> [Task item]:
The listing needs restating word for word.

> [Recorded information]:
<<<<
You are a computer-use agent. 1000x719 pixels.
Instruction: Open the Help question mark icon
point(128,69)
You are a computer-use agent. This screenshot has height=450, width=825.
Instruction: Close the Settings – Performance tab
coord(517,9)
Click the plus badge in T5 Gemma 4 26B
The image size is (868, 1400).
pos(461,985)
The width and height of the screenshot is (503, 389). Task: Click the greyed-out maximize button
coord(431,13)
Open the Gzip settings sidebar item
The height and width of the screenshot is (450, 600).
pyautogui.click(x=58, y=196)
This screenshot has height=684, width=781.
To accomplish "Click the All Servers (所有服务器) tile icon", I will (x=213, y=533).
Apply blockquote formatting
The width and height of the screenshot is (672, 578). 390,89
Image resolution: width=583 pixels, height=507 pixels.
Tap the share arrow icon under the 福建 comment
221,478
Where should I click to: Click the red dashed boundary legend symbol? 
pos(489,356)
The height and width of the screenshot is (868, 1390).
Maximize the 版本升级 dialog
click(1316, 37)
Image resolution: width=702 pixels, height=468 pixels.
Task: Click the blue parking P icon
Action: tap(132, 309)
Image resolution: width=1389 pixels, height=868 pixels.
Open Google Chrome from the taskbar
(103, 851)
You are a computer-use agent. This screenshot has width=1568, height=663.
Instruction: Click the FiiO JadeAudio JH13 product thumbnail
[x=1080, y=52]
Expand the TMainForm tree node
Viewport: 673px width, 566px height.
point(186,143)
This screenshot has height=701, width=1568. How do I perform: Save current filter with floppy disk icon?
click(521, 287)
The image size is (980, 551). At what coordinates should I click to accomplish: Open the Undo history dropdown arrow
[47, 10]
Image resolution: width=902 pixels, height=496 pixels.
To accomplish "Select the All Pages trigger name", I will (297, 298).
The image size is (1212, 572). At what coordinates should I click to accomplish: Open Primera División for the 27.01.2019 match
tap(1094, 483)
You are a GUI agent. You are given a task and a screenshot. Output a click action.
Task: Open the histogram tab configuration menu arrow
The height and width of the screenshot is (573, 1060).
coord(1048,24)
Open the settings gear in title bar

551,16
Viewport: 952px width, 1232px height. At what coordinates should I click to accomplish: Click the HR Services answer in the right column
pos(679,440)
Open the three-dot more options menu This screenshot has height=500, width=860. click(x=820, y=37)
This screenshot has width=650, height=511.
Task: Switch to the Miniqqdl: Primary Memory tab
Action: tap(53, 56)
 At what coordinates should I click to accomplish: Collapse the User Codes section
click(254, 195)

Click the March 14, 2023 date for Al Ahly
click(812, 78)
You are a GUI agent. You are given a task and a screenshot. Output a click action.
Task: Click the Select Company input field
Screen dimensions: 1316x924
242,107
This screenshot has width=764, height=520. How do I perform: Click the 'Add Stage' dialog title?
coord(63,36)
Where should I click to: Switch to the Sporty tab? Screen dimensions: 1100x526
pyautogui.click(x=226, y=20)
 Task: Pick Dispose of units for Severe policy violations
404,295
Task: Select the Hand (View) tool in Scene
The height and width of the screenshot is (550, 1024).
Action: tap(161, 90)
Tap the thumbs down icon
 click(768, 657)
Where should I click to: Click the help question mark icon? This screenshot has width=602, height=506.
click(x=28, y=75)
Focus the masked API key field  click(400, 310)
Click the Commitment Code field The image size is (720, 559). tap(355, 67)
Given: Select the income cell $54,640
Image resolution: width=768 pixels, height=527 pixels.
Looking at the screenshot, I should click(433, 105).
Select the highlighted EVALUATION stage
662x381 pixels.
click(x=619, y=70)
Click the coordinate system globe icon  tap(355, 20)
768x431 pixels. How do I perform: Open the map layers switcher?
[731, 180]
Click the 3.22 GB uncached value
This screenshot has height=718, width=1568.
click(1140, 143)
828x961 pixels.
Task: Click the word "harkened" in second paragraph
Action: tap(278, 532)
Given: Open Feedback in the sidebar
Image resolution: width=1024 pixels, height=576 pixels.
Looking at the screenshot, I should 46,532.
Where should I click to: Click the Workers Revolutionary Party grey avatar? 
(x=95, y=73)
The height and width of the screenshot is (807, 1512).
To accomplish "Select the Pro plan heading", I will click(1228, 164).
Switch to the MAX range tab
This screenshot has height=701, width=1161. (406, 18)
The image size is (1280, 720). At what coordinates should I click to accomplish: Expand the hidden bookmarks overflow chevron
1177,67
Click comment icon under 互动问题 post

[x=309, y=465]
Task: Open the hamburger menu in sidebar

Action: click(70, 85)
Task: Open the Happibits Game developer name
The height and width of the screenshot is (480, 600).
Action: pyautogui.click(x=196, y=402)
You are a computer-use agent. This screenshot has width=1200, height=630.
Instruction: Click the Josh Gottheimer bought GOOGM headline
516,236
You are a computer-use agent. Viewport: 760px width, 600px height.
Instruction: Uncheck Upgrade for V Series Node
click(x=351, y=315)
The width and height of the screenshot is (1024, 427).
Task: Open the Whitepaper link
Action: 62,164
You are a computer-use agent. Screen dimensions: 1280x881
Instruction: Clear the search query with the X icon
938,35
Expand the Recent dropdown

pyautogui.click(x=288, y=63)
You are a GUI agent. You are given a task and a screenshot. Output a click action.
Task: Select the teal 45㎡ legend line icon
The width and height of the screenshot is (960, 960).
>>>>
> [Result of the task]:
You are a computer-use agent. 1000x719 pixels.
Instruction: Open the Help question mark icon
point(128,69)
You are a computer-use agent. This screenshot has height=450, width=825.
Instruction: Close the Settings – Performance tab
coord(517,9)
Click the plus badge in T5 Gemma 4 26B
The image size is (868, 1400).
pos(461,985)
The width and height of the screenshot is (503, 389). Task: Click the greyed-out maximize button
coord(431,13)
Open the Gzip settings sidebar item
The height and width of the screenshot is (450, 600).
pyautogui.click(x=58, y=196)
This screenshot has height=684, width=781.
To accomplish "Click the All Servers (所有服务器) tile icon", I will (x=213, y=533).
Apply blockquote formatting
The width and height of the screenshot is (672, 578). 390,89
Image resolution: width=583 pixels, height=507 pixels.
Tap the share arrow icon under the 福建 comment
221,478
Where should I click to: Click the red dashed boundary legend symbol? 
pos(489,356)
The height and width of the screenshot is (868, 1390).
Maximize the 版本升级 dialog
click(1316, 37)
Image resolution: width=702 pixels, height=468 pixels.
Task: Click the blue parking P icon
Action: tap(132, 309)
Image resolution: width=1389 pixels, height=868 pixels.
Open Google Chrome from the taskbar
(103, 851)
You are a computer-use agent. This screenshot has width=1568, height=663.
Instruction: Click the FiiO JadeAudio JH13 product thumbnail
[x=1080, y=52]
Expand the TMainForm tree node
Viewport: 673px width, 566px height.
point(186,143)
This screenshot has height=701, width=1568. How do I perform: Save current filter with floppy disk icon?
click(521, 287)
The image size is (980, 551). At what coordinates should I click to accomplish: Open the Undo history dropdown arrow
[47, 10]
Image resolution: width=902 pixels, height=496 pixels.
To accomplish "Select the All Pages trigger name", I will (297, 298).
The image size is (1212, 572). At what coordinates should I click to accomplish: Open Primera División for the 27.01.2019 match
tap(1094, 483)
You are a GUI agent. You are given a task and a screenshot. Output a click action.
Task: Open the histogram tab configuration menu arrow
The height and width of the screenshot is (573, 1060).
coord(1048,24)
Open the settings gear in title bar

551,16
Viewport: 952px width, 1232px height. At what coordinates should I click to accomplish: Click the HR Services answer in the right column
pos(679,440)
Open the three-dot more options menu This screenshot has height=500, width=860. click(x=820, y=37)
This screenshot has width=650, height=511.
Task: Switch to the Miniqqdl: Primary Memory tab
Action: tap(53, 56)
 At what coordinates should I click to accomplish: Collapse the User Codes section
click(254, 195)

Click the March 14, 2023 date for Al Ahly
click(812, 78)
You are a GUI agent. You are given a task and a screenshot. Output a click action.
Task: Click the Select Company input field
Screen dimensions: 1316x924
242,107
This screenshot has width=764, height=520. How do I perform: Click the 'Add Stage' dialog title?
coord(63,36)
Where should I click to: Switch to the Sporty tab? Screen dimensions: 1100x526
pyautogui.click(x=226, y=20)
 Task: Pick Dispose of units for Severe policy violations
404,295
Task: Select the Hand (View) tool in Scene
The height and width of the screenshot is (550, 1024).
Action: tap(161, 90)
Tap the thumbs down icon
 click(768, 657)
Where should I click to: Click the help question mark icon? This screenshot has width=602, height=506.
click(x=28, y=75)
Focus the masked API key field  click(400, 310)
Click the Commitment Code field The image size is (720, 559). tap(355, 67)
Given: Select the income cell $54,640
Image resolution: width=768 pixels, height=527 pixels.
Looking at the screenshot, I should click(433, 105).
Select the highlighted EVALUATION stage
662x381 pixels.
click(x=619, y=70)
Click the coordinate system globe icon  tap(355, 20)
768x431 pixels. How do I perform: Open the map layers switcher?
[731, 180]
Click the 3.22 GB uncached value
This screenshot has height=718, width=1568.
click(1140, 143)
828x961 pixels.
Task: Click the word "harkened" in second paragraph
Action: tap(278, 532)
Given: Open Feedback in the sidebar
Image resolution: width=1024 pixels, height=576 pixels.
Looking at the screenshot, I should 46,532.
Where should I click to: Click the Workers Revolutionary Party grey avatar? 
(x=95, y=73)
The height and width of the screenshot is (807, 1512).
To accomplish "Select the Pro plan heading", I will click(1228, 164).
Switch to the MAX range tab
This screenshot has height=701, width=1161. (406, 18)
The image size is (1280, 720). At what coordinates should I click to accomplish: Expand the hidden bookmarks overflow chevron
1177,67
Click comment icon under 互动问题 post

[x=309, y=465]
Task: Open the hamburger menu in sidebar

Action: click(70, 85)
Task: Open the Happibits Game developer name
The height and width of the screenshot is (480, 600).
Action: pyautogui.click(x=196, y=402)
You are a computer-use agent. This screenshot has width=1200, height=630.
Instruction: Click the Josh Gottheimer bought GOOGM headline
516,236
You are a computer-use agent. Viewport: 760px width, 600px height.
Instruction: Uncheck Upgrade for V Series Node
click(x=351, y=315)
The width and height of the screenshot is (1024, 427).
Task: Open the Whitepaper link
Action: 62,164
You are a computer-use agent. Screen dimensions: 1280x881
Instruction: Clear the search query with the X icon
938,35
Expand the Recent dropdown

pyautogui.click(x=288, y=63)
You are a GUI agent. You are given a task and a screenshot. Output a click action.
Task: Select the teal 45㎡ legend line icon
The width and height of the screenshot is (960, 960).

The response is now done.